Sadedinde olduğumuz hadis, mü'minin rüyasını
peygamberliğin kırk altı cüzünden biri ilan etmektedir. Mevzuyu bir başka
babta tahlil eden İbnu Hacer, bu mesele üzerine muhtelif hadislerde gelen
farklı rakamları kaydeder. Buna göre, on kadar farklı hadisten her biri
değişik rakamlar vermektedir. En azına göre, rüya, peygamberliğin yirmi
altıda biridir, en çocuğuna göre de yetmiş altıda biridir. Arada kırkta,
kırk dörtte, kırk beşte, kırk altıda, kırk yedide, kırk dokuzda, ellide,
yetmişte bir rakamları geçmektedir. Hadisler sıhatçe farklıdır. İbnu Hacer,
"Mutlak olarak en sahihi birincisidir, onu "yetmişte bir" rivayeti takip
eder" der. Farklı görüşleri 15'e kadar çıkaranlara ayrıca dikkat çeker.

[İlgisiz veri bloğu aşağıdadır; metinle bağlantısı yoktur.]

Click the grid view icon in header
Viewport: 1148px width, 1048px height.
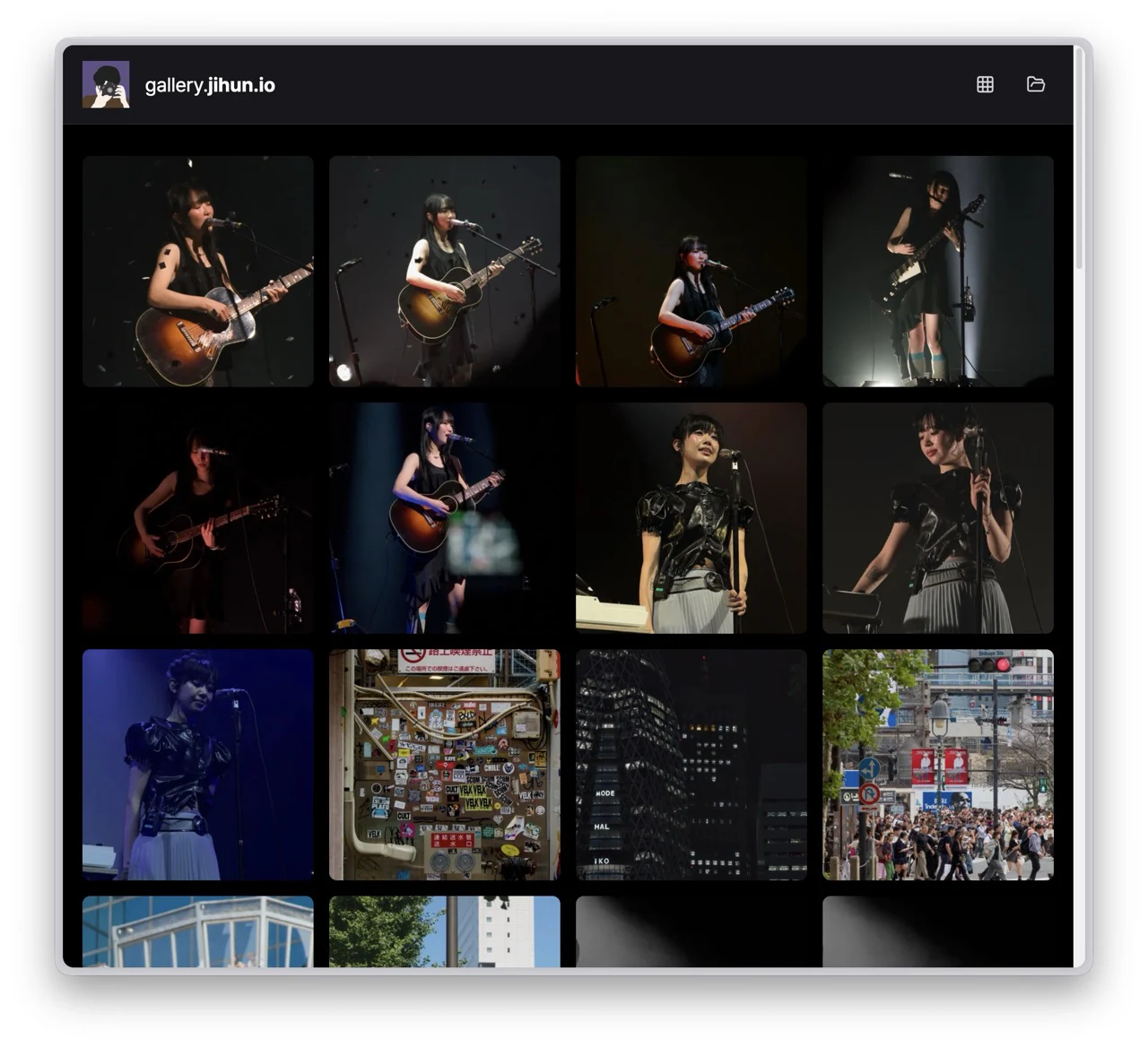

Hz. Peygamber (aleyhissalâtu vesselâm)'in
vefatıyla, nübüvvetin de kesilmiş olması sebebiyle, rüyanın nübüvvetten bir
cüz sayılması meselenin izahı zorca bir mesele olduğuna dikkat çektikten
sonra İbnu Hacer şunu söyler: "Bu fikre cevap olarak dendi ki: "Rüya eğer
Hz. Peygamber (aleyhissalâtu vesselâm)'den vâki olmuş ise, bu gerçekten
nübüvvetten bir parçadır. Şayet bir başkasından vâki olmuş ise mecâzen
nübüvvetten bir parçadır."
Hattabî demiştir ki: "Dendiğine göre, rüya,
nübüvvete uygun olarak gelir, ancak, bu onun devam eden cüz'ü demek
değildir."
Şöyle de denmiştir: "Bunun mânası: Rüya
nübüvvet ilminden bir cüzdür. Zîra nübüvvet kesilmiş olsa da ilmi bâkidir."

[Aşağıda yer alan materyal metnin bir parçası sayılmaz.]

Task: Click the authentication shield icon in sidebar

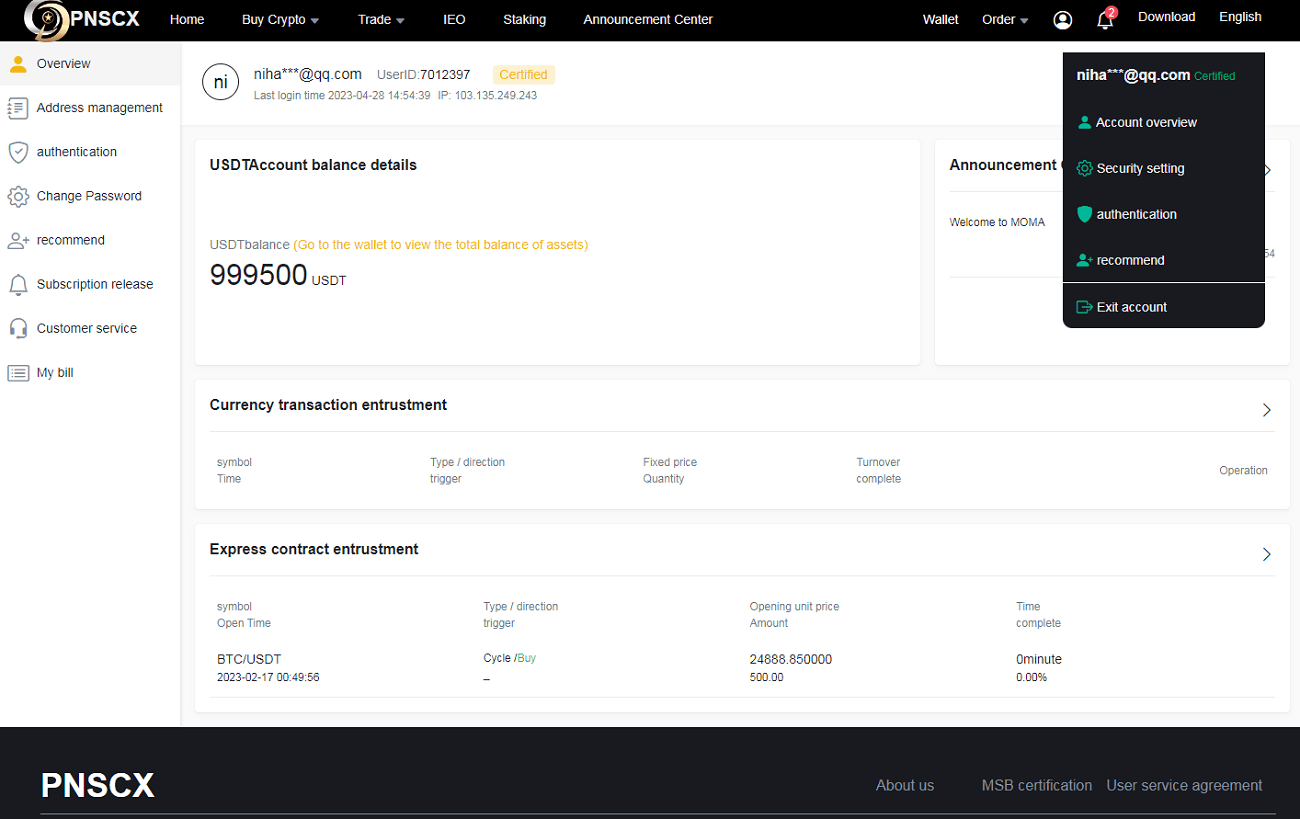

İbnu Battâl, nübüvvet kelimesinin lügat
mânasından hareket ederek der ki; "Nübüvvet, inbâ kelimesinden alınmadır, bu
da lügat olarak i'lâm (duyurmak) demektir. Bu mânâya göre, rüya, Allah'tan
gelen ve yalan bulunmayan sâdık bir haber olması ve nübüvvetin de Allah'tan
gelen ve kizbin câiz olmadığı haber olması haysiyetiyle rüya ile, nübüvvet
arasında -haberdeki doğruluk noktasından- benzerlik kurulmuştur."

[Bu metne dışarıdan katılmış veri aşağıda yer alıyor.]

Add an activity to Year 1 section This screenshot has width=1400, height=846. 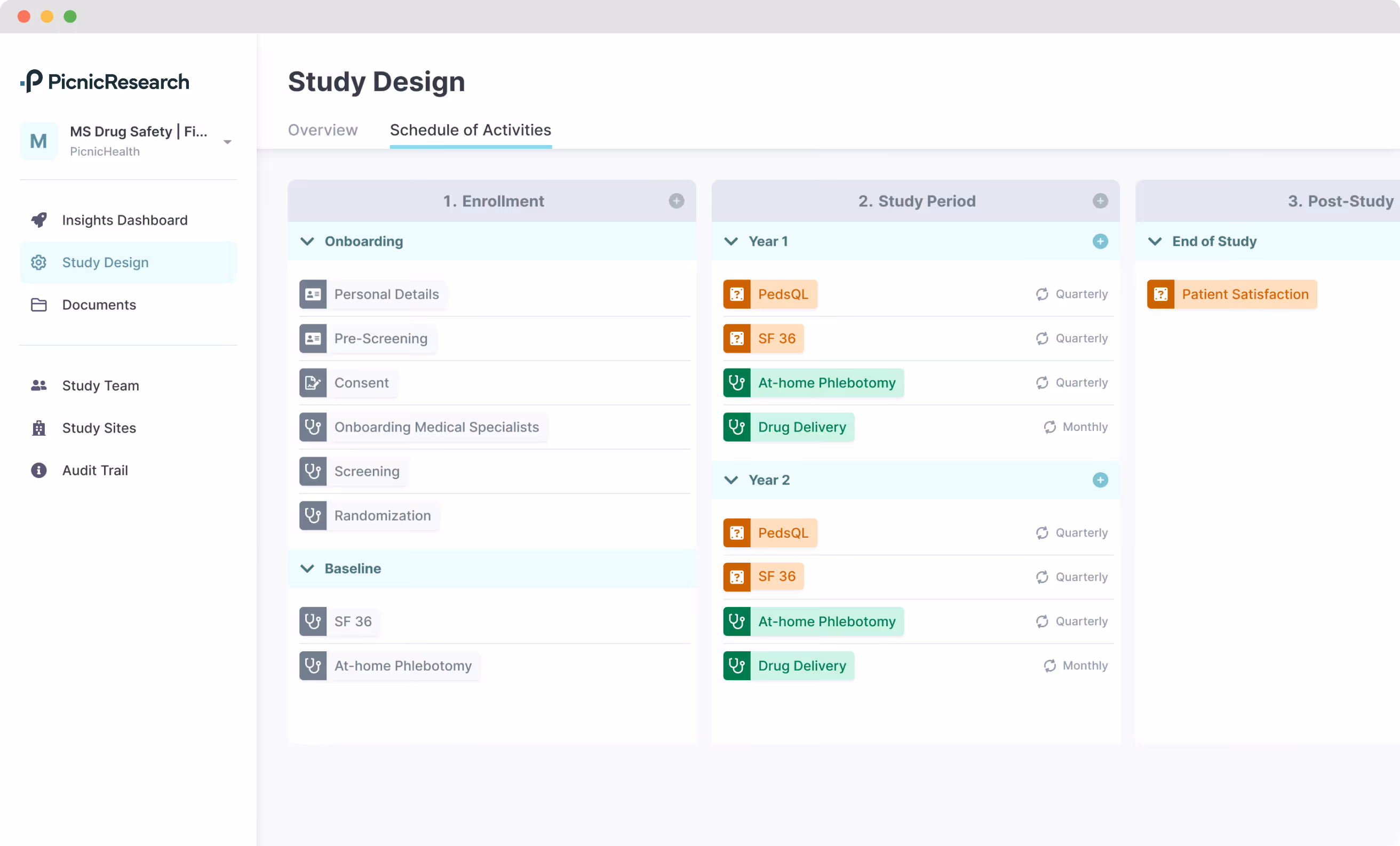[1100, 241]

Rüyanın peygamberlikten bir cüz olması
meselesini bazı âlimler de şöyle izah etmişlerdir: "Cenab-ı Hakk,
Peygamberine altı ay rüyada hitab etti. Bu altı aydan sonra, ömrü boyunca,
yirmi üç yıl uyanık halde hitab etti. Bu altı aylık müddet yirmi üç yıla
nisbet edilince kırk altıda bir eder.
İbnu Battâl bu izahı iki noktadan tutarsız
bulmuştur:
1- Hz. Peygamber'in bi'setten sonraki ömrünün
miktarı ihtilâflıdır.
2- "Rüya, nübüvvetin yetmiş cüzünden biridir"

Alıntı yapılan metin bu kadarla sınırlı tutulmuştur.